May be the next time
, quizá la próxima vez. Barry era un tipo fuerte, siempre de buen humor, que hablaba a través del teléfono por satélite con su mujer filipina en una curiosa mezcla de anglo-español, y antes de colgar le decía
te quiero
en voz baja y tapándose la boca con la mano, como si le diese vergüenza que lo oyeran ponerse tierno cinco segundos. Los de EBU eran un equipo mercenario muy bueno en su trabajo, que daba servicio de transmisión por satélite a las televisiones integradas en la red de Eurovisión. En cuanto a su jefe local, Pierre, era un francés flaco y amable, con lentes, que vivía la mitad del año en Ámsterdam con su mujer y su hija, y la otra mitad en las guerras de cualquier lugar del planeta. Barlés había trabajado con él en todas partes y eran viejos amigos. Cada día, sin necesidad de que Madrid hiciera la petición oficial vía Bruselas, Peyrot reservaba para Barlés y Márquez un satélite de diez minutos y una hora de montaje previo con Franz, el teutón silencioso, o con Salem, el suizo-tunecino rubio, menudo y sonriente. Los días malos editaban las cintas de video con el casco y el chaleco antibalas puesto. Una vez, en Sarajevo, Franz y Barlés se fueron de la mesa de edición treinta segundos antes de que una granada estallara junto a la ventana, regando la habitación de esquirlas de metralla. Pierre compuso, con música de un chotis proporcionada por Márquez, una canción sobre eso: el día que Televisión Española se levantó a mear, etcétera. La cantaban a menudo al emborracharse a oscuras en el Holiday Inn mientras las bombas caían afuera, Manucher contaba chistes iraníes incomprensibles, y Arianne, la corresponsal de France Inter que a veces se parecía a Carolina de Mónaco, le chuleaba a Barlés paquetes enteros de Kleenex porque se le habían terminado las compresas.

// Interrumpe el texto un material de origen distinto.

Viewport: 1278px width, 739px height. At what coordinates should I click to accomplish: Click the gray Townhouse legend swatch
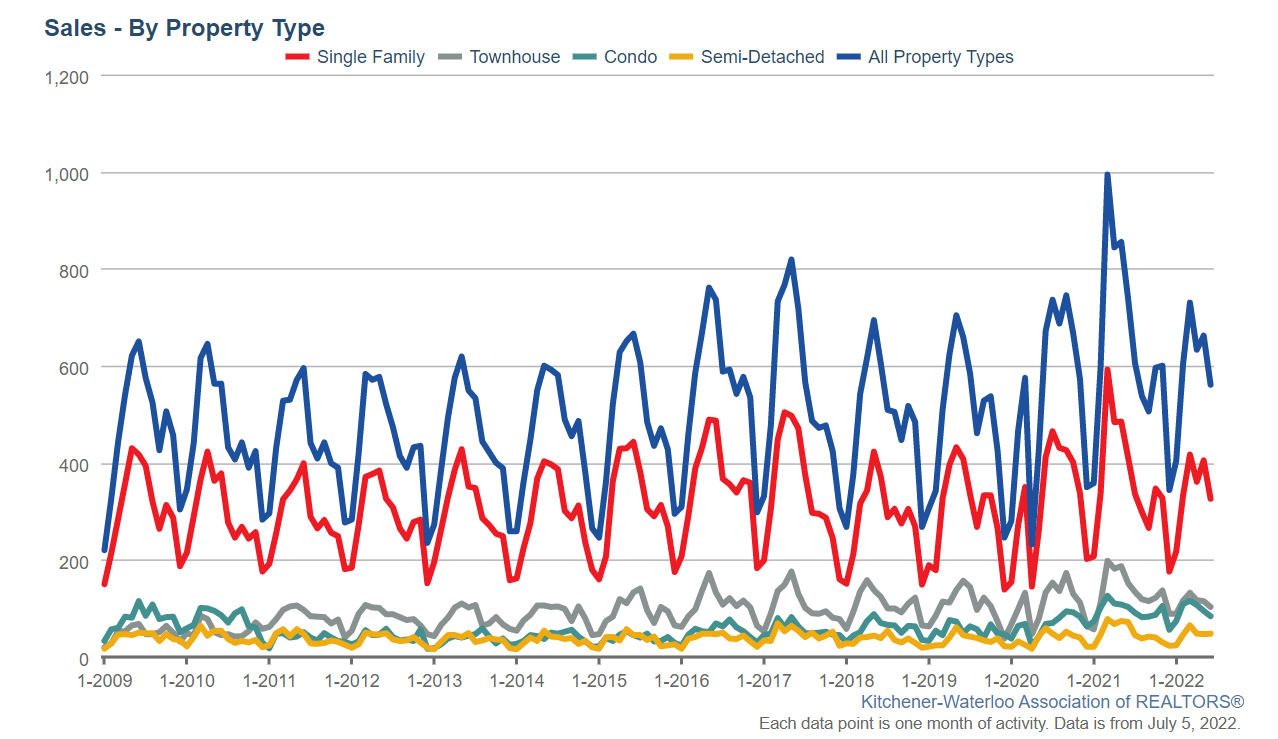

Hoteles de periodistas. Cada guerra tenía el suyo desde siempre. Vicente Talón, Giorgio Torchia, Pedro Mario Herrero, Louisset, Miguel de la Cuadra, Green, Vicente Romero, Fernando de Giles, Basilio, Bonecarrere, Claude Gluntz, Manolo Alcalá, los viejos reporteros de Argelia, Katanga, Cuba, Biafra y los Seis Días, los que estaban muertos, hechos polvo o jubilados, y de cuyas historias narradas en bares y burdeles se había nutrido Barlés en su juventud, hablaban con nostalgia del Aletti de Argel o el Saint Georges de Beirut. Cuando pensaba en ello se sentía terriblemente viejo. Con Manu Leguineche y alguno más, Barlés pertenecía a una generación casi extinguida, la que empezó a oír tiros a principios de los años setenta. Eran otros tiempos, sin tanta prisa, cuando uno tecleaba en viejos télex, rodaba en cine, arrastraba la abollada Underwood, podía perderse meses en África, y a la vuelta sus reportajes se publicaban en primera página. Ahora, sin embargo, bastaba un retraso de cinco minutos, una descoordinación de satélite, para que la información se quedara vieja y no valiese una puñetera mierda.